Clinical presentation of an adolescent female synchronized swimmer with a simple bone cyst in the proximal humerus: a case report

Mitchell Savic, BHSc (Hons), DC, FRCCSS(C)
Alexander Lee, BSc (Hons), DC, FRCCSS(C)
Ashley Hook, HBSc, DC, DACBR, MSc

Objective: This case raises awareness for healthcare practitioners who may not suspect a simple bone cyst (SBC) in a pediatric athlete with a high risk of pathological fracture.
Case summary: SBC’s are often considered as asymptomatic lesions which are commonly found incidentally on plain film radiographs. Presented here is a case of a 14-year-old competitive synchronized swimmer with a SBC in the proximal humerus with no MRI evidence of soft tissue pathology or pathological fracture, presenting clinically with refractory posterior shoulder pain.
Summary: Early detection of a SBC in a pediatric athlete is essential so an interdisciplinary care approach can be employed to ensure the appropriate management in those where there is high risk of pathological fracture. Clinicians should be aware of the risk factors for the development of a pathological fracture, and for other potential complications that may arise thereafter in those with a SBC.
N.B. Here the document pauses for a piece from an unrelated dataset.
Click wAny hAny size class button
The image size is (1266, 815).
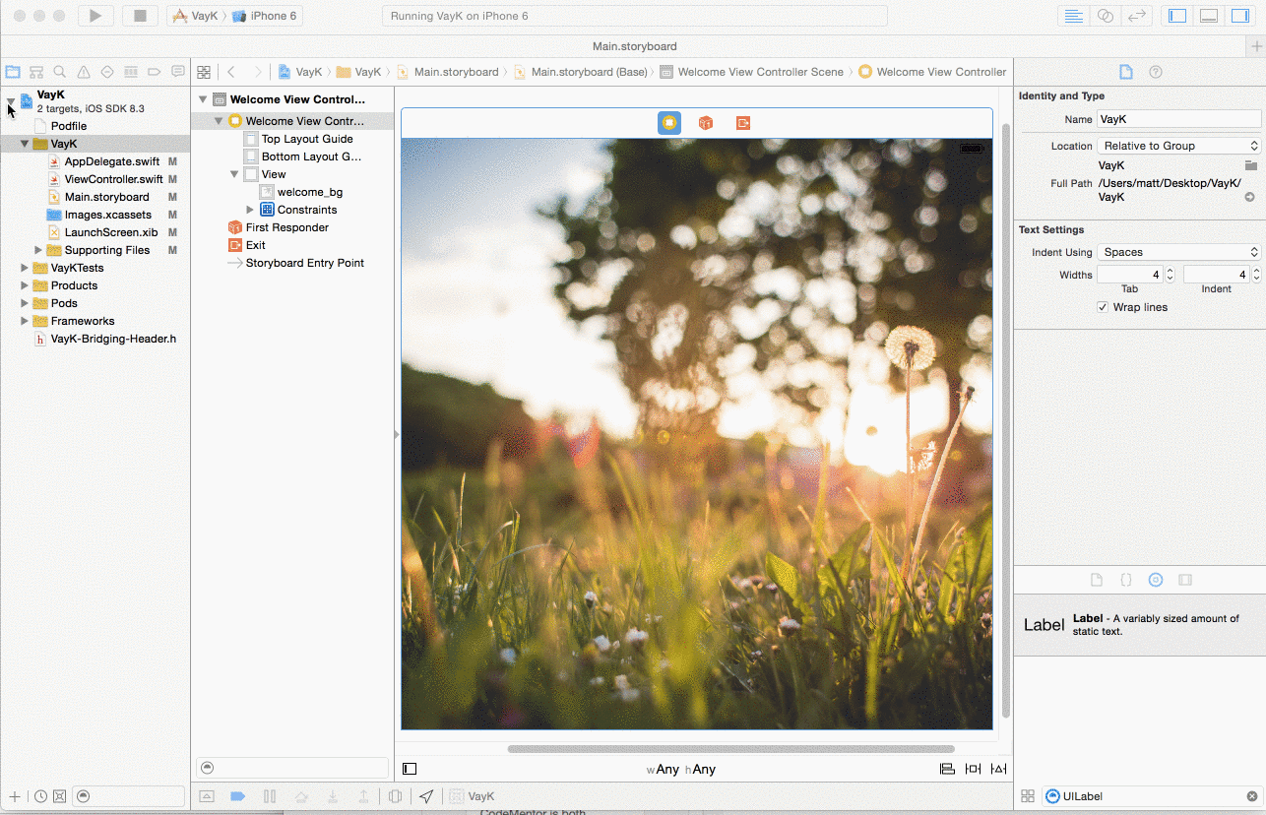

Objectif : Ce cas sensibilise les professionnels de la santé qui ne soupçonnent pas la présence d’un kyste osseux essentiel (KOE) chez un jeune athlète présentant un risque élevé de fracture pathologique.
Résumé du cas : Les KOE sont souvent considérés comme des lésions asymptomatiques que l’on trouve souvent par hasard sur les radiographies ordinaires. On présente ici le cas d’une  adolescente âgée de 14 ans pratiquant la natation synchronisée, souffrant d’un KOE dans l’humérus proximal et présentant cliniquement une douleur réfractaire à l’épaule postérieure. L’IRM n’a
pas mis en évidence de pathologie des tissus mous ni de
fracture pathologique.
Résumé : La détection précoce d’un KOE chez un jeune athlète est essentielle pour qu’une approche de soins interdisciplinaires puisse être mise en oeuvre afin d’assurer une prise en charge appropriée chez ceux qui présentent un risque élevé de fracture pathologique. Les cliniciens doivent être conscients des facteurs de risque de fracture pathologique et des autres complications
potentielles qui peuvent survenir par la suite chez les personnes atteintes d’un KOE.